"Breakfast at Cook's, Narcissus, lakes devouring the sky, labyrinths and fish soup"
It has been a freaking cold night. Yes, Fox Glacier is a cold place. So waking up and getting out of the sleeping bag is just as hard as it can be. We force ourselves to do it though, because the invisible hounds of time that keep chasing us southwards. Almost a week has gone since we left now, but it feels like we've been on the road for ages. So we do tighten up our frozen arses and pack the car. We won't eat a croissant in front of a jewelry today though: our breakfast will be far more fancy.
Hansi walks in front of the small row of half-asleep us, the shoebox with bread and cheese under one arm, a bottle of orange juice in the other hand.
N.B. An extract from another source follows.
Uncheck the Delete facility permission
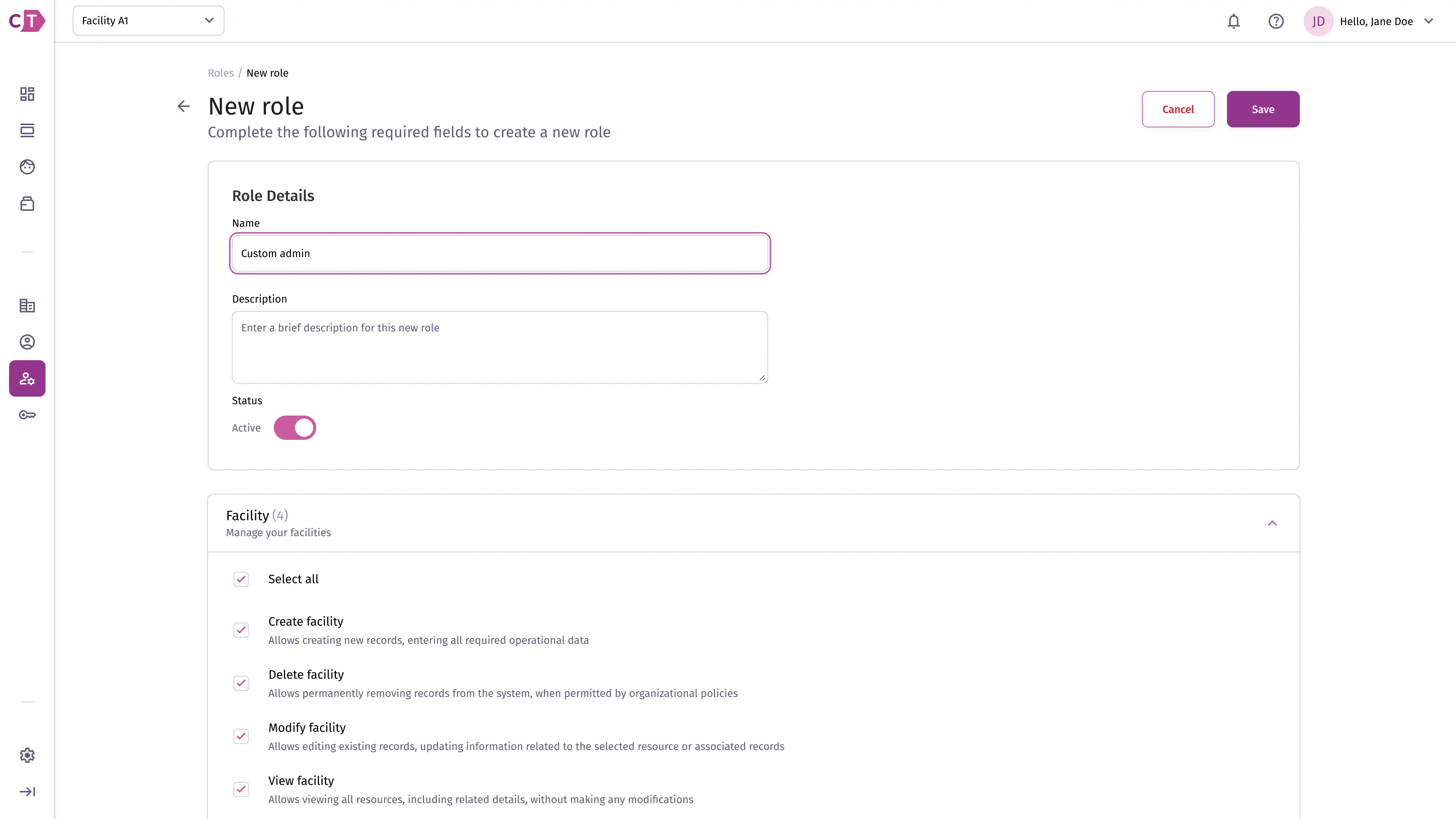1456x819 pixels. point(242,683)
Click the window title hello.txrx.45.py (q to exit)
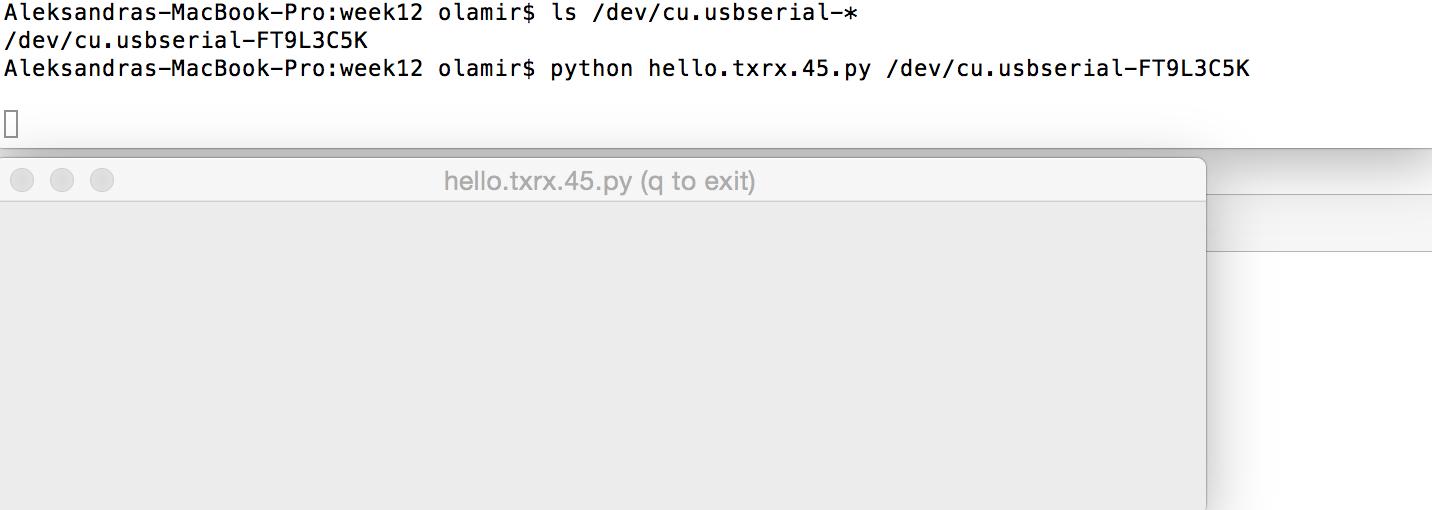1432x510 pixels. 600,181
We cross a bridge and there we are, in the middle of a forest whose trees and bushes are having the greatest time playing with the early morning sunbeams. We walk along the path on the sides of Lake Matheson, Jesper and I stopping every five stepst to get a picture, Hansi veeeery patiently waiting.
And enough is enough. When pictures have been taken, what remains is to stop in a spot and devour the food in a far less gentle way than what Audrey's mouth would have done. High level pissed-off aggressivity can be really fun to both watch and live between us. Our getting way too earnest and way too angry at any time and person in the car is a sort of big joke that will continue til the end of the trip. Here below you can observe J & H practicing.
Waterdrops fall from leaves and spiderwebs play the morning rays of light. Narcissus tries not to drop her camera in the lake, for any small wave from such a splash would turn the perfect reflection of Mount Cook into an impressionist painting.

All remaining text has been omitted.